> On Sep 20, 2016, at 8:58 AM, Xuelei Fan <xuelei....@oracle.com> wrote:
>> I this case, a comma appears but then it is escaped. You might say it is
>> unexpected, but at least after escaping, it becomes a legal string.
> I did not get the point. A comma (",") should be escaped and it does get
> escaped and the string is legal. Do you mean "，" (double bytes comma) should
> be converted to ","? Can you have more details?
I'll write double bytes comma as ,, below.
Current code, "Hello,,world" is not modified at escaping, and becomes
"Hello,world" after normalization. This is illegal.
With my fix, "Hello,,world" becomes "Hello,world" after normalization, and then
"Hello\,world" after escaping. This is legal.
With your fix, "Hello,,world" is not modified after both steps, and it's legal.
So both your and my fixes will make it legal and the test will succeed.
>>> It is something I want to avoid, so that it is fixed to use NFD
>>> instead.
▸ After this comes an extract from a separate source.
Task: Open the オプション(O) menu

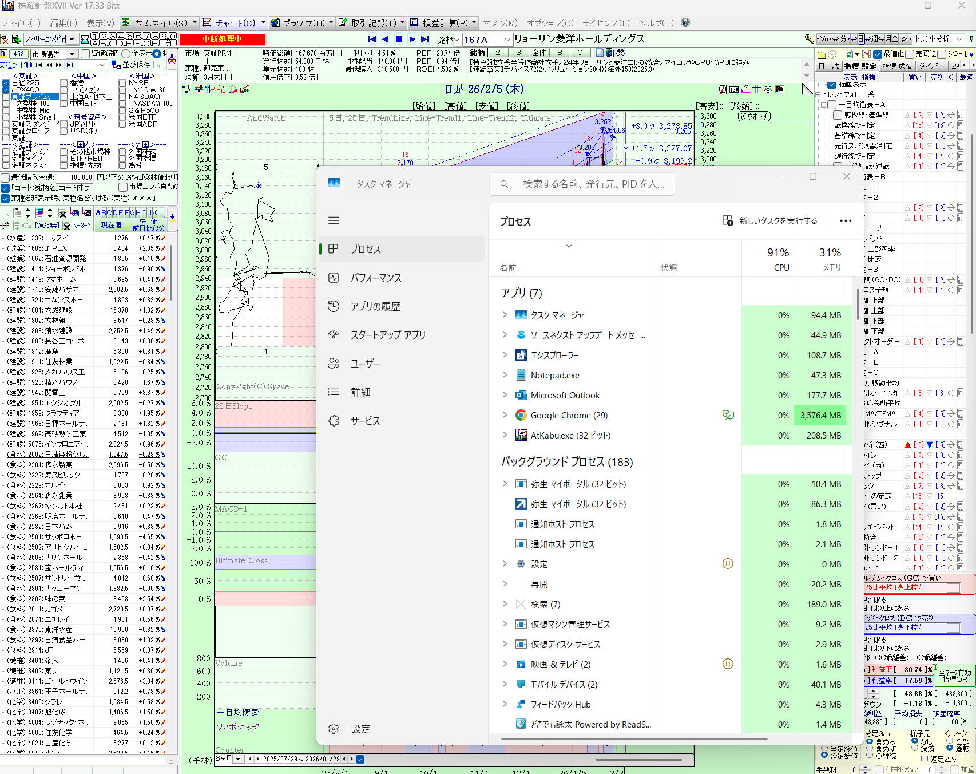Action: coord(549,23)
I think if we are moving to use NFD, it is does not matter
>>> to escaping first or normalization first if I understand the UTF-8
>> Maybe, but IMO this is not the correct fix. The ultimate reason of the
>> bug is not the form chosen, but the order.
> I'm not with you for this bug. The bug is complain about the escaping issue,
> but actually the character should not be escaped. So it is not an issue of
> escaping. So this fix is not trying to fix the escaping issue, but trying to
> fix the normalization issue.
Yes it is complaining about escaping, but there are 2 ways to amend it. 1)
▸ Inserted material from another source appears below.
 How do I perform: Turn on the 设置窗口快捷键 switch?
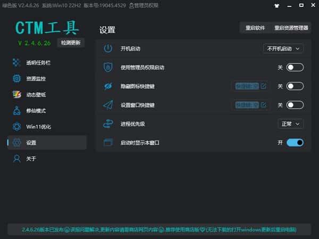[x=295, y=105]
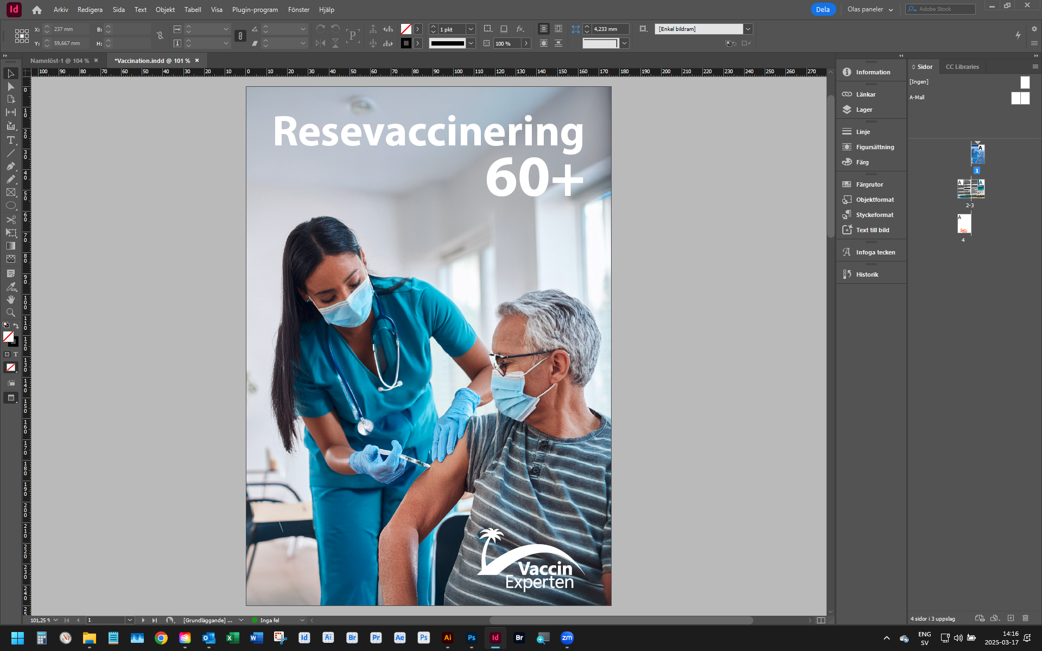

escape it. 2) make it not necessary to escape.
I just prefer my fix, because I think that's where the bug is. Even if we
switch to NFD, I would still like to put normalization before escaping, even if
practically it makes no difference.
>>>>> On Sep 19, 2016, at 10:32 AM, Xuelei Fan <xuelei....@oracle.com
>>>>> <mailto:xuelei....@oracle.com>> wrote:
>>>>>> 4. Is it possible to perform normalization before escaping special
>>>>> Yes. I though about this case. The current fix comes from the fact
>>>>> that UTF-8 "Hello, world!" and "Hello， world!" should be different.
>>>>> Parsing them as the same thing may result in unexpected serious issues.